Everything went according to plan, with one little glitch. While we were in San Antonio, Maryland had a snow storm. Before the snow started, my wife called home and talked to her sister. Her sister told her that since it was suppose to be a lot of snow, she was moving to our farm with her twin 9 year old boys. It turned out to be a lot of snow and her sister and the twins were snowed in for two days. We called several times, and by the second day, thanks to our wonderful neighbors, the farm was plowed out and her sister and twins went back to their home.

We had left Maryland on a Wednesday and were supposed to be back home on the following Monday. Watching the national news in San Antonio, we realized another snow storm was due in Maryland on Tuesday and that it may be more snow than the first. I advised my wife that we would be home before the next snow. I was wrong. Our flight on Monday was cancelled and there were no other flights that were available. We re-booked for Tuesday morning and called her sister. Once again, her sister and twins moved to the farm.

Very early on Tuesday, we boarded a flight from San Antonio and landed in Chicago, but our connecting flight to Baltimore was cancelled. We eventually left Chicago on Thursday and finally arrived in Maryland. However, our road was still closed and we spent the night at my wife's sister's home. Of course, my wife's sister was still at our home. On Friday afternoon, the County opened our road and we arrived home, home being at the end of the driveway with a walk through deep snow.

Later that evening, after the driveway was cleared with help from our great neighbors and after my wife's sister and her children had left, my wife told me that the twin boys had left us some notes.
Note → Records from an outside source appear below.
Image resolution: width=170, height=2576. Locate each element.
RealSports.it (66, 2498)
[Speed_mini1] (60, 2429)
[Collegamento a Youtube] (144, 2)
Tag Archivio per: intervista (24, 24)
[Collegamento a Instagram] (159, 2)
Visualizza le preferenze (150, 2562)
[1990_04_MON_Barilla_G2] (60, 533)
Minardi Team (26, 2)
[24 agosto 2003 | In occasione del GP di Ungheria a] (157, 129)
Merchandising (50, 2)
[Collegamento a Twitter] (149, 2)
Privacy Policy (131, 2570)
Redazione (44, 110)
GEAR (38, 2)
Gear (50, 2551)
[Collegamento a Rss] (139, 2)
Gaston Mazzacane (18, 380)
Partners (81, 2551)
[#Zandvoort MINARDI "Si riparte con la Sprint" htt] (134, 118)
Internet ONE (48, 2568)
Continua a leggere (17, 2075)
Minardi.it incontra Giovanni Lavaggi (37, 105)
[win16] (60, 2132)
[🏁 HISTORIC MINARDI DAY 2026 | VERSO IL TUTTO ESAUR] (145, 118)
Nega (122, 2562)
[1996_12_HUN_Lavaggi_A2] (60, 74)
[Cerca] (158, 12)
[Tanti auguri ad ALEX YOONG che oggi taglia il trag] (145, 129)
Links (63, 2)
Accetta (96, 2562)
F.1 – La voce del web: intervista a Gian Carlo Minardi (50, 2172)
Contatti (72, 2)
Since they were snowed in for several days they were supposed to be doing their school work but they also left us several written notes. A few of the notes……

"Aunt Sue & Uncle Shannon, Mom and us went out to feed the horses, mom fell down in the snow and could not get up. Later she did get up and fed the horses. We came in and had hot chocolate and mom had a beer. Joe & Tom"

"Aunt Sue we thank you for letting use sleep over night here, Love Joseph"

"Welcome Home. BY the way can you get us out of the snow - Yeah"

My wife and I enjoyed the notes and my wife commented that she would not be going on my next trip.

Even when you look down the road, the trip may not always go as planned. However, often you can find unexpected rewards, even when things don't go as planned.